Space angle measurement has a key role in the civil and military fields such as machinery manufacturing, geodesy, construction of water conservancy and transportation, launch position measurement, axis parallelism detection etc. While there are problems such as intervisibility, calibration complex, environmentally sensitive and low efficiency in the existing space angle measurement methods, this project proposed novel inertial stability autocollimation system and method. To realize the object, we'll study the system implementation methods, multi-spectral autocollimator optical system design, inertial stabilization system design and error propagation analysis problems ,and solve three key scientific issues such as dynamic deformation angle high-precision sub-pixel extraction, inertial sensor optical self-calibration and zero bias correction, error traceability and compensation，making the 3d space angle mobile intervisible-independent angle measurement method come true. Through the study of the project, the inertial autocollimation angle measurement system is expected to be established; a novel inertial autocollimator with independent intellectual property rights will be made , and a development by leaps and bounds to be realized in measuring instrument field.

空间角度测量对机械制造、大地测量、水利交通建设、发射阵地测量、轴线平行性检测等民用和军用领域具有关键作用。针对现有的空间多轴角度测量方法需通视、标定复杂、环境敏感、效率低等难题，本项目提出惯性稳定自准直测量原理和方法，对其实现方法、多光谱自准直光学系统设计、惯性稳定系统设计、误差传递分析等问题进行研究，解决基于亚像素定位的动态条件三维形变角高精度提取、惯性传感器光学自校准与零偏校正、误差溯源与补偿校正等三个关键科学问题，实现三维空间角度的可移动免通视角度测量。通过本项目研究，可望在理论上建立惯性自准直测角的体系方法；在应用上形成具有自主知识产权的新型惯性自准直测量仪，实现我国测量仪器的跨越式发展。

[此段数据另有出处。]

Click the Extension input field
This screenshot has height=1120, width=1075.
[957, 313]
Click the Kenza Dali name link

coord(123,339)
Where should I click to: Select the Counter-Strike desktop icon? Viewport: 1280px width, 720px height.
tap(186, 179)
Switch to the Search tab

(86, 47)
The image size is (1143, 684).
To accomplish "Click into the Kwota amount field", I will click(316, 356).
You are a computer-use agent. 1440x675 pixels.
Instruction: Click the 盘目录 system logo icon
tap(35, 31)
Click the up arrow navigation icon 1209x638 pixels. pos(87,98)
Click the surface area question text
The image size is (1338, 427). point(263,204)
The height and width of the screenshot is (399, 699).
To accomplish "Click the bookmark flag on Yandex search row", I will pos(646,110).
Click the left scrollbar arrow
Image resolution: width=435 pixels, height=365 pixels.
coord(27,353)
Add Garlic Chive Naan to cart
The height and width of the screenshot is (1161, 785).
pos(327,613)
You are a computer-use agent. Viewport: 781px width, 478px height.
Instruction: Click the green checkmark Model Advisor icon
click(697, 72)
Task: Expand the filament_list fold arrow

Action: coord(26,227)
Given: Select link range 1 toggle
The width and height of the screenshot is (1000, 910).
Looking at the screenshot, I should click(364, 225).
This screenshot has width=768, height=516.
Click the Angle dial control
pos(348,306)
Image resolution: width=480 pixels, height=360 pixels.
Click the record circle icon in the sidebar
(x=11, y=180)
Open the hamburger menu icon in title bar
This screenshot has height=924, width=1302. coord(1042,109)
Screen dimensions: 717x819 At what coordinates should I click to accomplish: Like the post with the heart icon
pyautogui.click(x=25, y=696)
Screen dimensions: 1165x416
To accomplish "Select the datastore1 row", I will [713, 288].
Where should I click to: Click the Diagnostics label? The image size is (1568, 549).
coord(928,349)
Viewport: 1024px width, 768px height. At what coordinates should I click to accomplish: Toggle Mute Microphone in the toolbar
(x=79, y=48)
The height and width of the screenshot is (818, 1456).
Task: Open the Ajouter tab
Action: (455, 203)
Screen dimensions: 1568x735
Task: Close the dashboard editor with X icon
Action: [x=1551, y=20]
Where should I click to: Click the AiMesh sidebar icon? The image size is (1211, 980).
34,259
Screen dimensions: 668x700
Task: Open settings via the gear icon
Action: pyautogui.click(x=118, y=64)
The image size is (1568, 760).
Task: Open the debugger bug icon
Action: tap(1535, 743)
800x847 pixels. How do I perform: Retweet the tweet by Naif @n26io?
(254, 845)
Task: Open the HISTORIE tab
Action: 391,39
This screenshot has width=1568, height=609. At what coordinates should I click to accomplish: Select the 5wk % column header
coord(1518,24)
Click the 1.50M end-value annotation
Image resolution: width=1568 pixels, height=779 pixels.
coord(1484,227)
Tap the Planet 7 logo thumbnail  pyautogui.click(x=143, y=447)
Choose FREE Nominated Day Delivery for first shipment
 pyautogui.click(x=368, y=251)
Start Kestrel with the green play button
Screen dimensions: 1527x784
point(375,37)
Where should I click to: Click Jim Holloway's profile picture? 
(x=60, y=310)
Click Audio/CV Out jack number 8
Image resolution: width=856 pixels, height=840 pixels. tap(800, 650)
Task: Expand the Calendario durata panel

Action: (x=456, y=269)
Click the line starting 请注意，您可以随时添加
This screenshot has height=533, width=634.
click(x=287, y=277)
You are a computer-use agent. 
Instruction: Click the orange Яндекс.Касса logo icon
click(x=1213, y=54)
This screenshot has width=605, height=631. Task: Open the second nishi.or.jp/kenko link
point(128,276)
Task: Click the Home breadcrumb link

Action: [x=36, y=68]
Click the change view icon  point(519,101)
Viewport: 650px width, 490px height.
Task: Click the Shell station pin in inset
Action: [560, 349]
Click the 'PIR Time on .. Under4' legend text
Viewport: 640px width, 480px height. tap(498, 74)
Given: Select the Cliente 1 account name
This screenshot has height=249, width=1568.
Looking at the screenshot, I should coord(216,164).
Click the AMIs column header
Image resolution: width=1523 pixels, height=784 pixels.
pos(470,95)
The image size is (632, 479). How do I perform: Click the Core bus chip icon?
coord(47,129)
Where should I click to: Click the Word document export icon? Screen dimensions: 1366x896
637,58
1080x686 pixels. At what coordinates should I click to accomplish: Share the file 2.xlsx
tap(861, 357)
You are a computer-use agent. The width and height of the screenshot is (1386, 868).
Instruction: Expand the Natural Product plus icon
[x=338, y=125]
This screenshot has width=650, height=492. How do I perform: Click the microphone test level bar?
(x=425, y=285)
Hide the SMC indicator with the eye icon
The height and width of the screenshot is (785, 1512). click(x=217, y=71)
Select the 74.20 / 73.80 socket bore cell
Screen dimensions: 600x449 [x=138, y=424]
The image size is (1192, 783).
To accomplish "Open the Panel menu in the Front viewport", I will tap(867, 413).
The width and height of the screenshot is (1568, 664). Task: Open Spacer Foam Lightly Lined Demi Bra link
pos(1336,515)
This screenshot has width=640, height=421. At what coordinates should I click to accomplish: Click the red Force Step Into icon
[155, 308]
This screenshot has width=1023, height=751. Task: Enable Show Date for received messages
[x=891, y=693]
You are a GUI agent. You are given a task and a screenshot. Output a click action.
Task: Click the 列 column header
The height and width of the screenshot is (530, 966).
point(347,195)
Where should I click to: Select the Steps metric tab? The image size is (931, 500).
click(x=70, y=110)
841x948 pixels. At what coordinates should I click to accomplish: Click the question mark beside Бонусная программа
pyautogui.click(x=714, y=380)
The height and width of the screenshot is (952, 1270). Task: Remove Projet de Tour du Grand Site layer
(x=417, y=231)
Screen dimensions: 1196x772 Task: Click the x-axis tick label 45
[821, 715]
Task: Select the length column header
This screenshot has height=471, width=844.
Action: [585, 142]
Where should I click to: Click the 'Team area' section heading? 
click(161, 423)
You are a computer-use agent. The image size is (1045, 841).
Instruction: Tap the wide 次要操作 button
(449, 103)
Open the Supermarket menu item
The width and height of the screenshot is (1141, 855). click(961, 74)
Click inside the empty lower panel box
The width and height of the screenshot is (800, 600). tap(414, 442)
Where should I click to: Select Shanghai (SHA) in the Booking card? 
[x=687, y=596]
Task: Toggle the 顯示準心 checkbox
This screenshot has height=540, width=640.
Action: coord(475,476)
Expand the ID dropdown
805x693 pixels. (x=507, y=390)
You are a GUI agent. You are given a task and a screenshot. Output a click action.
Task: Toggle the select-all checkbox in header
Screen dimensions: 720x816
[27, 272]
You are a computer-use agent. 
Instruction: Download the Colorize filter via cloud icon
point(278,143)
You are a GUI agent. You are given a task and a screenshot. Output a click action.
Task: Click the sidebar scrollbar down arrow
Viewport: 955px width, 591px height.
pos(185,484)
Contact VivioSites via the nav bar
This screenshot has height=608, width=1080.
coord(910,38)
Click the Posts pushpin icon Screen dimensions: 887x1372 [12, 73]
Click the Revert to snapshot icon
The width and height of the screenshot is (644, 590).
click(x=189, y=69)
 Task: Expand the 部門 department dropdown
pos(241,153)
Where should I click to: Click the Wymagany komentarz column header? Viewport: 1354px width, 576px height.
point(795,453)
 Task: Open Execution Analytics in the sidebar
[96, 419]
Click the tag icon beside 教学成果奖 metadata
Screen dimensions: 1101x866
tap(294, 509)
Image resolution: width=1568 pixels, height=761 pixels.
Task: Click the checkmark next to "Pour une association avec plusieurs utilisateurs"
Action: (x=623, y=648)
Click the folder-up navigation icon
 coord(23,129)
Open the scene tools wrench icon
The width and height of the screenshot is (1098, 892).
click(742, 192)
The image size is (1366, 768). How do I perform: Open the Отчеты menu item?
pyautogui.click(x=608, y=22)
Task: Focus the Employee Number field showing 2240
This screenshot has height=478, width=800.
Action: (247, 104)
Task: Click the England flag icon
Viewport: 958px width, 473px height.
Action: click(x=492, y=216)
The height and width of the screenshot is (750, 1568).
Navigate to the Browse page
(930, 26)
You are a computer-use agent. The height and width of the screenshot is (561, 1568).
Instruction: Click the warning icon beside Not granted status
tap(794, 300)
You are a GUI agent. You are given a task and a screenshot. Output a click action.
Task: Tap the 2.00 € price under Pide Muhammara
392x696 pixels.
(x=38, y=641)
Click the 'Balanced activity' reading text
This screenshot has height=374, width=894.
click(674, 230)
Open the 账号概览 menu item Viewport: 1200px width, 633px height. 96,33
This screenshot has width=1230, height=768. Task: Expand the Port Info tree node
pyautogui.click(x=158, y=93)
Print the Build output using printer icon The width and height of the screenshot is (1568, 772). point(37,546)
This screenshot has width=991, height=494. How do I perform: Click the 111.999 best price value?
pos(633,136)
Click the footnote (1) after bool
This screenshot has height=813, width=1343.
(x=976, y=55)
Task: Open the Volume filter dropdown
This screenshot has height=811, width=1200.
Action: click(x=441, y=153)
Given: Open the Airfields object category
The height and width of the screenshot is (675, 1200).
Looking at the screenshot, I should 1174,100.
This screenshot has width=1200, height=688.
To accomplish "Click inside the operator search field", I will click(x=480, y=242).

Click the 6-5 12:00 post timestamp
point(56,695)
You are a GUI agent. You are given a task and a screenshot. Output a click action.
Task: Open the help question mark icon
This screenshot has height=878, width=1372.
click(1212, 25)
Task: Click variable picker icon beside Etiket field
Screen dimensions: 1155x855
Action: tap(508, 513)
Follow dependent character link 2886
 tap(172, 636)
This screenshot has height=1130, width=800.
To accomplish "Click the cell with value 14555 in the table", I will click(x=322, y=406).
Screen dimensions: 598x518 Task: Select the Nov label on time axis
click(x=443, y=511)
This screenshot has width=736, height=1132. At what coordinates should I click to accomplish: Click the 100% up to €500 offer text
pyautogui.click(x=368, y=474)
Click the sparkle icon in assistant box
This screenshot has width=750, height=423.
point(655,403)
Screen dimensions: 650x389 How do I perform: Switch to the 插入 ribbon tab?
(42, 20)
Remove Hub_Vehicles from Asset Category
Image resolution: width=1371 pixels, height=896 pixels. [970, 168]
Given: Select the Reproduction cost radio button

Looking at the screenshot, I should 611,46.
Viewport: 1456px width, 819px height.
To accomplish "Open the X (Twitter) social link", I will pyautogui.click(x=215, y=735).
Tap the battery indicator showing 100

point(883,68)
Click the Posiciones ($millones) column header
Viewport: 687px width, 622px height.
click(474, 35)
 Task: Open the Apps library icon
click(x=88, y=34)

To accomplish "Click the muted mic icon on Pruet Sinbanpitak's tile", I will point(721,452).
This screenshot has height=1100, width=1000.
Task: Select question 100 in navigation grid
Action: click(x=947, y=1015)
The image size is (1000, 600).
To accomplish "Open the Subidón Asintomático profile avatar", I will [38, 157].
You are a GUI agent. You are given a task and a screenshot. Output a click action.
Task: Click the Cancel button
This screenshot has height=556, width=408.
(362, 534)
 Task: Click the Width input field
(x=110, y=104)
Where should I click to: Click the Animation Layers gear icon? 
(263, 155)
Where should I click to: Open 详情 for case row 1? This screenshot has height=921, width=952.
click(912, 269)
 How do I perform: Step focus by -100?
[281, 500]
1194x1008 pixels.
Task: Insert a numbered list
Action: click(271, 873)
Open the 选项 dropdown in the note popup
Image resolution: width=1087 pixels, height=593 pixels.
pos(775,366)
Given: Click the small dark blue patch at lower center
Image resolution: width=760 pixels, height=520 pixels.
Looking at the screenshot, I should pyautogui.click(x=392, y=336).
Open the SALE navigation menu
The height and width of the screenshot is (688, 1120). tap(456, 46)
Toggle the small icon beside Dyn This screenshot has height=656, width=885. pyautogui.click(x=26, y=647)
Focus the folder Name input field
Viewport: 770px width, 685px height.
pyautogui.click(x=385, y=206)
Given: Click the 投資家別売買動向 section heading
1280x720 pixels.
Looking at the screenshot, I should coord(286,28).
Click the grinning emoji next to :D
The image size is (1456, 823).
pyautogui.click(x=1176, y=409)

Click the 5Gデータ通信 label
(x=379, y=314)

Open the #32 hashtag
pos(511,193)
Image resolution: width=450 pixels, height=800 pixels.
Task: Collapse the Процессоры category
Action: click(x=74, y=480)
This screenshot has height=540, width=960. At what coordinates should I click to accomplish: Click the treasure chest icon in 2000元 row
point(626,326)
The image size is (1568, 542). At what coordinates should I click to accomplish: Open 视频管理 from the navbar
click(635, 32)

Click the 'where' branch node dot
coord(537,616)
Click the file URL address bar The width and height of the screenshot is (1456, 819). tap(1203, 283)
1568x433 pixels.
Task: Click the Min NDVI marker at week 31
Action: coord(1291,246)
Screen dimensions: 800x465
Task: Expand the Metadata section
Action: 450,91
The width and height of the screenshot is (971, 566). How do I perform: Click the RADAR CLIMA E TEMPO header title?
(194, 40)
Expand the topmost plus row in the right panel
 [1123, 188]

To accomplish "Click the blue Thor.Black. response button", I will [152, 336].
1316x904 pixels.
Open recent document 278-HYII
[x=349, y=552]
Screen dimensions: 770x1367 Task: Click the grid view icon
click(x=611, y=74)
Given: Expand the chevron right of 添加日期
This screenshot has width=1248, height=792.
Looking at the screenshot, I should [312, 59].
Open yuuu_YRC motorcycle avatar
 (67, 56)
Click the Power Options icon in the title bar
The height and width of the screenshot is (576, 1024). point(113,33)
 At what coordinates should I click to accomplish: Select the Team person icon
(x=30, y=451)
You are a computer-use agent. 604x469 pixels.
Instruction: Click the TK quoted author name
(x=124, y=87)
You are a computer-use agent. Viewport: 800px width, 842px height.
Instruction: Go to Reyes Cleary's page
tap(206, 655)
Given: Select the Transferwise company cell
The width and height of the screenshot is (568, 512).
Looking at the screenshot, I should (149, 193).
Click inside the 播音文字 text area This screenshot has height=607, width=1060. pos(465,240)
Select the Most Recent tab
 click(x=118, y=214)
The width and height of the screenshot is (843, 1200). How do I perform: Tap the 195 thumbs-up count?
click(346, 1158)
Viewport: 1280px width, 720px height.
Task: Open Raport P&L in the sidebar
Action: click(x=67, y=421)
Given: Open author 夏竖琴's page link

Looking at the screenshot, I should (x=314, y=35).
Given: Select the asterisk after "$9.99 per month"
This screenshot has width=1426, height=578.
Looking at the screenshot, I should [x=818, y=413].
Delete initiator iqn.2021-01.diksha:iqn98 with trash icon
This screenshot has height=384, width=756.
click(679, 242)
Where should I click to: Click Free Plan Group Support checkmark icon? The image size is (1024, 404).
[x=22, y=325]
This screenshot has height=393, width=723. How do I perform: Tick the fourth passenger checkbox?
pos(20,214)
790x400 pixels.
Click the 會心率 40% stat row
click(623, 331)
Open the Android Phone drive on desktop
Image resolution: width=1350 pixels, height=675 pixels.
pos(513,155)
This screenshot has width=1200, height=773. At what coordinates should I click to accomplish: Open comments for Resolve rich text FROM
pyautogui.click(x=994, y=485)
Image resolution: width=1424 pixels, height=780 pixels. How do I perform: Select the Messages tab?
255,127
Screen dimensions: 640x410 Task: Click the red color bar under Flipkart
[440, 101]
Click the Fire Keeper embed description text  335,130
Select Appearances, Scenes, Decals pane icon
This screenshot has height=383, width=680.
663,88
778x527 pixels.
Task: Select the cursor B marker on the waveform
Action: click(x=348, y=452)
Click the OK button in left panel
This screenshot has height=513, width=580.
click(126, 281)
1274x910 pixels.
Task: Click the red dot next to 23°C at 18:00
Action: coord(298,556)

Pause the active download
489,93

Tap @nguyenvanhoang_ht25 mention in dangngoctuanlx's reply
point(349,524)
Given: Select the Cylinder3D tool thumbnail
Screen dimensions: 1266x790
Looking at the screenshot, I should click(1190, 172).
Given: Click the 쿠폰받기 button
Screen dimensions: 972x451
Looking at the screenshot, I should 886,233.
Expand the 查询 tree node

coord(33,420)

本项目针对针对现有的空间多轴角度测量方法需通视、标定复杂、效率低等难题，建立了惯性稳定自准直测量的基本方法和理论模型，分析了测量误差的传递机理，研究了传感器误差模型和滤波算法，并设计了原理样机进行了实验验证。首先，研究分析了大尺寸空间角光学动态对准惯性测量方法的基本原理，建立了测量系统姿态初始化模型和测量系统光轴指向解算模型。由于测量时是由测量人员手持，测量系统光轴的稳定精度与稳定速度都将直接影响空间角的测量，为克服外部扰动，重点研究了测量单元光轴实时与被测轴稳定对准的原理和方法。惯性自准直测量方法中，光纤陀螺的随机噪声是测量系统姿态解算误差的主要来源，而且无法通过标定的手段消除。为保证空间角的解算精度，研究光纤陀螺的随机噪声及其滤波方法。最后，开发了惯性自准直测量原理样机，进行了相关实验，验证了测量原理和方法的正确性，为进一步工程样机的研制提供了理论和实验依据。